Le Burkina Faso est à la croisée des chemins, foi de plusieurs Burkinabè. Le pays renoue ainsi avec sa marche balbutiante, avec à l’actif, des lots de frustrations sur toute la ligne. Du premier président, Maurice Yaméogo, à Roch Kaboré, on observe que chacun est ressorti de la direction du pays avec une dose de frustrations.

Maurice Yaméogo, père de l’indépendance, est tombé par l’insurrection populaire, le 3 janvier 1966. Les conditions de son départ semblent porter un coup à l’aspect rayonnant de sa gestion qui aurait, selon de nombreux Burkinabè contemporains, pu être mis en exergue.

Le successeur, Aboubakar Sangoulé Lamizana, va également connaître toutes les difficultés dans la gestion du pouvoir, marquées notamment par des blocages dus à des crises entre ses plus proches collaborateurs. Finalement, le 25 novembre 1980, un coup d’État militaire est perpétré contre lui par le Comité militaire de redressement pour le progrès national (CMRPN).

Le colonel Saye Zerbo, ancien ministre des Affaires étrangères, devient le chef de l’État (tandis que le 3 janvier 1984, Aboubacar Sangoulé Lamizana est jugé par un Tribunal populaire de la Révolution ; on lui reproche sa gestion de 400 millions de francs CFA de Fonds spéciaux). Saye Zerbo sera aussi renversé le 7 novembre 1982 par Jean-Baptiste Ouédraogo, qui lui succède à la tête du Conseil de salut du peuple (CSP). Saye Zerbo est emprisonné et jugé après le coup d’État, en août 1983, du capitaine Thomas Sankara. Jean-Baptiste Ouédraogo, médecin militaire, ne durera au pouvoir que du 8 novembre 1982 au 4 août 1983. Il est renversé par le camp de son Premier ministre, Thomas Sankara, qui prend le pouvoir.

▸ Données recueillies:
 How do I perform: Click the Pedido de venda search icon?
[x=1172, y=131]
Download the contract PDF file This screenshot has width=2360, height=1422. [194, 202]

▸ Objectifs:
1) D'après l'extrait sur les dirigeants du Burkina Faso, à quelle date Maurice Yaméogo est-il tombé ?
2) Prolongez l'extrait sur les dirigeants du Burkina Faso à partir de sa dernière phrase.
Les données n'interviennent nullement dans ce travail.

▸ Réponses:
1) Le 3 janvier 1966.

2)
Le cycle des coups de force se poursuit par ces évènements dramatiques du 15 octobre 1987 au cours desquels, le président Thomas Sankara perd la vie. Blaise Compaoré qui lui succède est, à son tour, forcé de signer sa démission sous la pression populaire, le 31 octobre 2014.

Michel Kafando, président de la transition, subit un coup d’État en septembre 2015 avant d’être rétabli. Bien qu’ayant pacifiquement passé le témoin à son successeur Roch Kaboré, certains de ses proches ne cachent pas des éléments de frustrations de l’ancien président liées aux attitudes du pouvoir Kaboré à son égard (notamment en matière de traitements liés à sa qualité et à ses droits). Il en est de même pour l’éphémère président du Faso, Isaac Yacouba Zida, (1er au 21 novembre 2014), ‘’contraint’’ par les successeurs à l’exil.

Le président Roch Kaboré n’aura pas, lui non plus, le temps d’achever son deuxième mandat constitutionnel, écourté en cette soirée de lundi 24 janvier 2022, soit un an, deux mois et deux jours, après avoir été réélu au premier tour par un score de 57, 74 %.

Comme on peut le constater, la frustration caractérise bien chacun ou proches et soutiens de tous les chefs d’État qui se sont, jusque-là, succédé à la tête de ce pays.

C’est la même réalité que vivent les organisations, politiques et civiles. Dès lors, il est difficile de faire avancer ce pays. Pourtant, il faut qu’il y ait une génération à la hauteur des responsabilités, pour mettre fin à ce cycle infernal. Il ne peut pas en être autrement.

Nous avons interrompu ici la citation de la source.